EJERCICIO: Devuelva sin alteración alguna el pasaje del fragmento sobre A. J. A. Symons que comienza con "El libro que" y continúa hasta "de su autor.".

-------- FRAGMENTO PROPORCIONADO

A. J. A. (Alphonse James Albert) Symons, caballero aficionado a los placeres de la mesa, editor exquisito y bibliófilo impenitente, cuenta, en su obra En busca del Barón Corvo, lo que le ocurrió tras leer un libro que le había prestado un amigo: «Sentí esa agitación interior que a todos nos permite reconocer una experiencia nueva que nos transforma. Tan pronto acabé la historia, volví a leerla de cabo a rabo y vi que mi primera impresión salió mejorada». Todo el que ama la literatura ha sentido alguna vez ese estremecimiento; muchas, si ha tenido suerte.
El libro que Symons recibió en préstamo y que tan honda impresión le causó era una novela titulada Adriano VII. Relata la historia de un inglés convertido al catolicismo, George Arthur Rose, quien, tras un primer intento fracasado de convertirse en sacerdote, inicia una meteórica carrera eclesiástica que lo lleva a convertirse en el nuevo papa, con el nombre de Adriano VII. La novela seduce a Symons no solo por su argumento sorprendente, sino por su estilo, igualmente inusual: cultismos y frases en latín mezclados con los giros más vulgares, una sintaxis alambicada, y hasta la invención de neologismos propios, inspirados en palabras griegas o latinas. Siente que ha leído la novela de un autor de verdadero talento y necesita —nos pasa a todos cuando hacemos un descubrimiento de este tipo— saber más acerca de su autor.

----------------
-------- ENTRADAS PROPORCIONADAS

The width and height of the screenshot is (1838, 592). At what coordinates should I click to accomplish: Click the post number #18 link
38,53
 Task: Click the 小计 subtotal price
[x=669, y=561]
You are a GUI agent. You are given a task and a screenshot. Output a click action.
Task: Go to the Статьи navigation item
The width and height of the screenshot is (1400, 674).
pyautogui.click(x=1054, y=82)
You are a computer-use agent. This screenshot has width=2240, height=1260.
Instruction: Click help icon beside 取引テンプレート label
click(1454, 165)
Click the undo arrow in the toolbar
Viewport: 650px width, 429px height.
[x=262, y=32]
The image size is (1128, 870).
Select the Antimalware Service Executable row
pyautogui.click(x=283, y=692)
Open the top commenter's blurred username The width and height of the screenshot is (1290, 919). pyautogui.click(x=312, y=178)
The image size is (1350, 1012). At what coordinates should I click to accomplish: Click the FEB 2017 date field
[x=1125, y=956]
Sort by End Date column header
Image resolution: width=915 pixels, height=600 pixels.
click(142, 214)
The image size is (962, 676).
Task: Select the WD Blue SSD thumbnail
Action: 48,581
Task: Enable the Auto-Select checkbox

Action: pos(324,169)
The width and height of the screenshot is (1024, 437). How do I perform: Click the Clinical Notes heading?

----------------

RESULTADO DEL EJERCICIO:
El libro que Symons recibió en préstamo y que tan honda impresión le causó era una novela titulada Adriano VII. Relata la historia de un inglés convertido al catolicismo, George Arthur Rose, quien, tras un primer intento fracasado de convertirse en sacerdote, inicia una meteórica carrera eclesiástica que lo lleva a convertirse en el nuevo papa, con el nombre de Adriano VII. La novela seduce a Symons no solo por su argumento sorprendente, sino por su estilo, igualmente inusual: cultismos y frases en latín mezclados con los giros más vulgares, una sintaxis alambicada, y hasta la invención de neologismos propios, inspirados en palabras griegas o latinas. Siente que ha leído la novela de un autor de verdadero talento y necesita —nos pasa a todos cuando hacemos un descubrimiento de este tipo— saber más acerca de su autor.